Satpol PP Cianjur periksa ponsel ASN mengantisipasi judol
Pemeriksaan ponsel selular ASN di Kabupaten Cianjur dilaksanakan Satpol PP Damkar sebagai tindak lanjut instruksi Bupati untuk mencegah perjudian online dan pelanggaran berat lainnya.

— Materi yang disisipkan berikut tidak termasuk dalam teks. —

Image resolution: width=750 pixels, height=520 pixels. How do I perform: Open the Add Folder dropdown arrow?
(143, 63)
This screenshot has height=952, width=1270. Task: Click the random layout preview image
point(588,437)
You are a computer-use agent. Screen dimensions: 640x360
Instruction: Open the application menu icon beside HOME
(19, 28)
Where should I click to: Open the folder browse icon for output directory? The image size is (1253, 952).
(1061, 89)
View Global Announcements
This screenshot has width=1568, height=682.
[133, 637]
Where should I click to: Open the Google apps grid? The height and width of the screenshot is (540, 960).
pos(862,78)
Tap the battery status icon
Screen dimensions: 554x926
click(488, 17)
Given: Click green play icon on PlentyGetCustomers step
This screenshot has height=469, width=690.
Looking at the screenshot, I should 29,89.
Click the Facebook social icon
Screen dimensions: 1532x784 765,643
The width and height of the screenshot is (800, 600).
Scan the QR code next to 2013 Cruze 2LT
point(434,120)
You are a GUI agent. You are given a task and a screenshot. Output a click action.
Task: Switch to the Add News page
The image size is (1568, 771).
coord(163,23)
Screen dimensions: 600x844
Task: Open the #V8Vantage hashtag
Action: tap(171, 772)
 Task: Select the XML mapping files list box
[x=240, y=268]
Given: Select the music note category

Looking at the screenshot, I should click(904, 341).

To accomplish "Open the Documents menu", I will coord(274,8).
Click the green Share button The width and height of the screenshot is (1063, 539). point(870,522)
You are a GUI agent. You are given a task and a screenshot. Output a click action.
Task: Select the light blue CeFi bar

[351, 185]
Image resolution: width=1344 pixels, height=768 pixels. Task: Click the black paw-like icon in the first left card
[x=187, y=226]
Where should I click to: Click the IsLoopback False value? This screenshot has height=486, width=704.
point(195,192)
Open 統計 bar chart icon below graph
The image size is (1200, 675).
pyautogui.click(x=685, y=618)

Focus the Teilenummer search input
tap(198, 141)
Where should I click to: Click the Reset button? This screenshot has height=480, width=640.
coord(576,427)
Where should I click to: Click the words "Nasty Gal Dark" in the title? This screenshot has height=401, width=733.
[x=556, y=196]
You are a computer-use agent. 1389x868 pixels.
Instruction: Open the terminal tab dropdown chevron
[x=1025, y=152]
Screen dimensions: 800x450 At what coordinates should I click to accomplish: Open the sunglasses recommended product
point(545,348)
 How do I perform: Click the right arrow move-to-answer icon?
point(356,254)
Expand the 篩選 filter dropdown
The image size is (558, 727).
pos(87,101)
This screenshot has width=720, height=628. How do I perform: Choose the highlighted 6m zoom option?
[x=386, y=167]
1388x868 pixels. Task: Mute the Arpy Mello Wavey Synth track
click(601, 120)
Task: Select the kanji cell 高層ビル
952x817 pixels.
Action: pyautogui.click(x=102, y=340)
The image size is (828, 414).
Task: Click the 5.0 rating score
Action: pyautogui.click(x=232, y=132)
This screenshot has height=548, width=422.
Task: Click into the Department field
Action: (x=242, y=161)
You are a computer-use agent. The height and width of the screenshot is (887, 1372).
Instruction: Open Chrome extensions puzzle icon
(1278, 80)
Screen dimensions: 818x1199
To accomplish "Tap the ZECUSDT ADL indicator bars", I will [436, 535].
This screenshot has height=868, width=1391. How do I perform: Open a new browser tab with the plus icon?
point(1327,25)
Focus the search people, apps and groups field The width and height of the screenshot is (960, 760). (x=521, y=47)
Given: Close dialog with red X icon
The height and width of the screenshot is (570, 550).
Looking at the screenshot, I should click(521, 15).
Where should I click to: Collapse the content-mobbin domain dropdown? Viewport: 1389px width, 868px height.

Satpol PP Damkar Cianjur Periksa Ponsel ASN Cegah Perjudian Online
Pemeriksaan ponsel selular terhadap Aparatur Sipil Negara (ASN) di lingkungan kerja Kabupaten Cianjur, Jawa Barat dilaksanakan oleh Satuan Polisi Pamong Praja dan Pemadam Kebakaran (Satpol PP Damkar) sebagai tindak lanjut instruksi Bupati Cianjur. Tindakan ini bertujuan untuk mencegah ASN terlibat dalam perjudian online dan pelanggaran berat lainnya.
Tujuan dan Sasaran Pemeriksaan
Kepala Satuan Pol PP dan Damkar Cianjur Djoko Purnomo menjelaskan bahwa pemeriksaan mencakup seluruh ASN dan Pegawai Pemerintah dengan Perjanjian Kerja (PPPK) di seluruh Organisasi Perangkat Daerah (OPD) di Cianjur. Pelaksanaan pemeriksaan dibagi menjadi dua tahap:
- Satpol PP dan Damkar akan melakukan pemeriksaan ponsel secara rutin setiap apel pagi untuk anggota unitnya
- Untuk OPD lain, pemeriksaan akan dilakukan oleh kepala masing-masing dinas sesuai instruksi Bupati
Hasil Pemeriksaan Awal
Hingga saat ini, pihaknya belum menemukan adanya aplikasi perjudian online di ponsel yang telah diperiksa. Meskipun demikian, Djoko menegaskan bahwa pemeriksaan akan dilanjutkan secara rutin untuk mengantisipasi adanya pelanggaran di kemudian hari.
"Sesuai instruksi pimpinan, kami akan rutin melakukan pemeriksaan ponsel milik ASN yang bertugas di lingkungan kantor Satpol PP dan Damkar, sedangkan di organisasi perangkat daerah lainnya dilakukan pimpinan masing-masing," katanya saat diwawancarai di Cianjur, Rabu.
Sanksi dan Peringatan Tambahan
Selain larangan terlibat perjudian online, Bupati Cianjur juga mengeluarkan instruksi sanksi tegas bagi ASN yang terbukti terlibat, hingga pemecatan dari jabatan. Djoko juga menambahkan bahwa pihaknya terus memperingatkan anggota untuk tidak terlibat dalam kasus narkoba, obat terlarang, dan kegiatan lain yang dapat merugikan diri, keluarga, dan orang lain.
"Kami juga selalu memperingatkan anggota agar tidak terlibat dalam kasus narkoba, obat terlarang dan hal yang dapat merugikan dirinya, keluarga dan orang lain, sehingga berujung pemecatan," tambahnya.
Pemeriksaan ini merupakan bagian dari upaya Pemerintah Kabupaten Cianjur untuk menciptakan lingkungan kerja yang bersih, terpercaya, dan menjaga integritas ASN di daerah.